Wenn du Alchemie änderst musst du die anderen Berufe mit ähnlichen Mechanism auch ändern. 20 Std CD sind schon iO. Der Schneider hat knappe 3 Tage. Du bekommst als Alchi also 3 Steine in 3 Tagen, der spezialisierte Schneider aber nur max. 2 Tücher pro Sorte bzw. 4 Tücher insgesamt.
Die Umskillkosten sind die gleichen wie beim Schneider afaik (150 Gold).

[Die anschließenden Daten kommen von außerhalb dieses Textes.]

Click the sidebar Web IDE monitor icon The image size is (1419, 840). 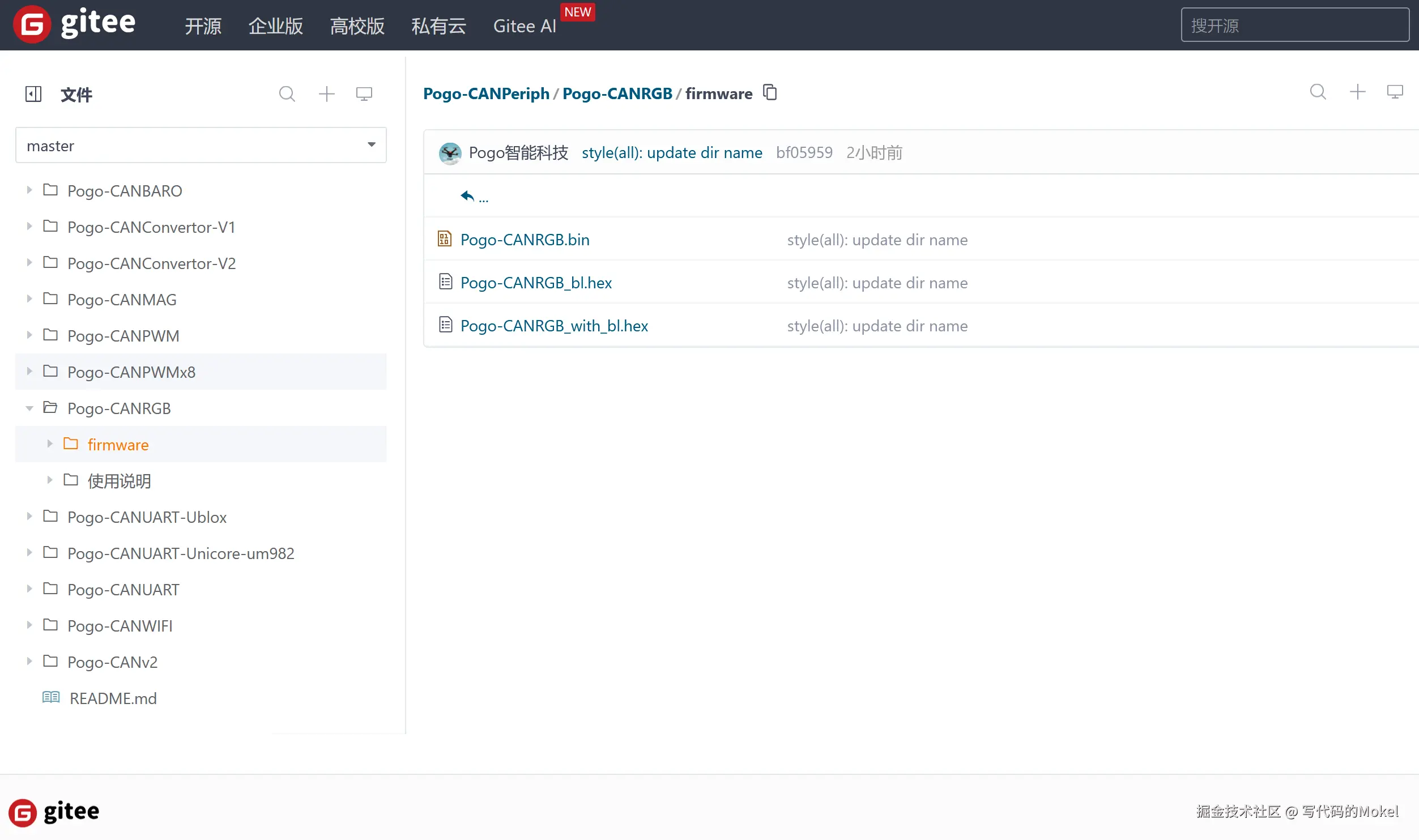[364, 94]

Wäre aber generell ne Idee den spezialisierten Alchi eine erhöhte Proc-Chance von 10% oder so zu geben. Wieviele Steine dann rauskommen, müsste man dann halt schauen.


----------



## Mungamau (26. Oktober 2009)

Hallo TE.

Die Procchancen von 2.5% sind doch richlich genug. Sollten sie 10% betragen, wären Alhimisten ohne Ende in WoW, zur Zeit sind es viele Kräuterkundler. Wieso sollte Blizzard das anheben? Genau, es gibt keinen Grund dazu. 

Zum Cooldown:
20 Stunden ist angemessen, oder willst du, wie bei der alchemistischen forschung, 2 Tage warten?

Mfg Munga

PS: Der Post ist zum grübeln da.


----------



## Dini (26. Oktober 2009)

Falsches Forum denke ich...
(>-.-)> -----pew pew! Me haz Laz0rgun! (beware of the wild Dini)
*verschieb*


----------